Available data:
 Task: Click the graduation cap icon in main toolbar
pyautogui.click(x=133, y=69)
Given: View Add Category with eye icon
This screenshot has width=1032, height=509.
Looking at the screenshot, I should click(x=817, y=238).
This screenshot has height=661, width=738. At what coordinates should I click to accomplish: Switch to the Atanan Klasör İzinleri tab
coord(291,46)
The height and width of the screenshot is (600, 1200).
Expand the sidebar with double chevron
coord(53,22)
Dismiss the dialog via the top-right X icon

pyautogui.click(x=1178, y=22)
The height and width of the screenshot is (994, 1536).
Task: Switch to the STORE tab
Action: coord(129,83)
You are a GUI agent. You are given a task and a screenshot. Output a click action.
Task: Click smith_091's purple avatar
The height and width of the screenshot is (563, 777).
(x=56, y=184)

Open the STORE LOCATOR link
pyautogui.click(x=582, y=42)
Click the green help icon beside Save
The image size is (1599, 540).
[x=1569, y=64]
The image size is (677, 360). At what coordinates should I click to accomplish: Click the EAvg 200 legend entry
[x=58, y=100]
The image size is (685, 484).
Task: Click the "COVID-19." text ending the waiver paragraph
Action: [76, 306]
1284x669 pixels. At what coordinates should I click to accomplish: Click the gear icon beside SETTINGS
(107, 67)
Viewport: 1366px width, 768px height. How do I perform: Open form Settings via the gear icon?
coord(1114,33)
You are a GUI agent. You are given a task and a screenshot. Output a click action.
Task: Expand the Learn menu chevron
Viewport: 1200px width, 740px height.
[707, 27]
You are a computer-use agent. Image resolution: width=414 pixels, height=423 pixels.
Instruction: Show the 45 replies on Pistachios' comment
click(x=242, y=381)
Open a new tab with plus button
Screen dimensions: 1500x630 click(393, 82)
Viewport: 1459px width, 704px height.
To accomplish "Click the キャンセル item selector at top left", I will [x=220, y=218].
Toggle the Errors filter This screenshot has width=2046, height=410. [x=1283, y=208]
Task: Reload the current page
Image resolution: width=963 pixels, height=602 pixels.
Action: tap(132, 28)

Instructions to follow: When you reach the line that holds "Viewport: 1459px width, 704px height.", please copy it and every line after it through the end of the listing, exactly and with no other lines.

Task answer:
Viewport: 1459px width, 704px height.
To accomplish "Click the キャンセル item selector at top left", I will [x=220, y=218].
Toggle the Errors filter This screenshot has width=2046, height=410. [x=1283, y=208]
Task: Reload the current page
Image resolution: width=963 pixels, height=602 pixels.
Action: tap(132, 28)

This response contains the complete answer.